Annuntio vobis gaudum magnum. Habemus Papam! (Ada berita besar
bagi kita. Kita telah memiliki Paus baru).
MATAHARI baru mulai sembunyi ke balik bukit Vatikan, ketika
rumus klasik itu diucapkan seorang kardinal tua dari atas balkon
basilika St. Petrus. Nama paus baru: Johannes Paulus I.
Serta merta, meledaklah sorak kegembiraan ribuan umat Katolik
yang sejak pagi hari sudah menunggu di alun-alun gereja maha
besar itu. Klakson mobil dan motor, tak mau kalah. Begitu pula
lonceng gereja.
Albino Luciani, 65 tahun, berperawakan tinggi ramping dan
berkacamata tebal. Terpilih dalam konklaf tersingkat sejak
pemilihan Pius ke 12 (1939), sebelumnya namanya sama sekali tak
disebut-sebut sebagai papabili. Ia bukan cendekiawan, tapi dekat
dengan rakyat jelata di keuskupan asalnya, Venesia. Ditambah
dengan pribadinya yang sederhana, faktor itu membuat para
kardinal senior tertarik padanya. Dia juga belum pernah terlibat
dalam birokrasi pemerintahan Vatikan sebelumnya.
Berasal dari keluarga miskin, ayahnya seorang buruh pabrik gelas
dan aktivis sosialis yang militan. Ibunya bekerja di ladang.
Kedua orang tuanya sudah meninggal, sementara kedua saudaranya
-- Edoardo dan Nina -- masih hidup di Venesia dan masing-masing
sudah berkeluarga. Muncul di balkon basilika, sambutannya
singkat saja: "Saya tak memiliki kebijaksanaan hati Johannes
ke-23. Persiapan dan kecerdasan Paulus ke-6 juga tak ada pada
diriku. Makanya saya harapkan doa-doa kalian akan membantu
saya."
Mengapa dia memilih nama gabungan kedua pendahulunya? Selain
alasan yang agak romantis -- Johannes ke-23 menasbihkannya
menjadi uskup, sedang Paulus ke-6 mengangkatnya jadi
Kardinal-ada juga sebab yang lebih prinsipiil. Dalam Missa
Konselebrasi di Kapela Sistina, Minggu esoknya, Paus baru itu
menyatakan tekadnya untuk melaksanakan uarisan Konsili Vatikan
II yang dicetuskan oleh Johannes ke-23. Tapi ia juga bertekad
menjaga tradisi Gereja yang dipegang teguh oleh Paulus ke-6.

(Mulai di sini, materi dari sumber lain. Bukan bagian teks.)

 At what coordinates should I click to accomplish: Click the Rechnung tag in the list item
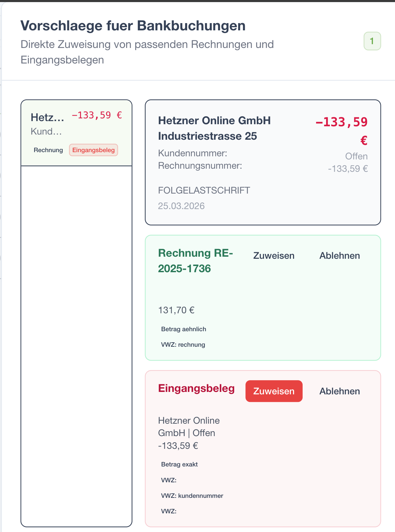[x=48, y=150]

Himbauan awal itu tampaknya berhasil memuaskan semua pihak.
Pietro Parente, seorang kardinal tua yang tak ikut konklaf
karena sudah berhasil melewati batas umur 80 tahun memberi
komentar begini: "Ternyata dia jauh dari pada seorang ekstremis.
Orangnya sed ana, punya integritas, demokratis dan erdas.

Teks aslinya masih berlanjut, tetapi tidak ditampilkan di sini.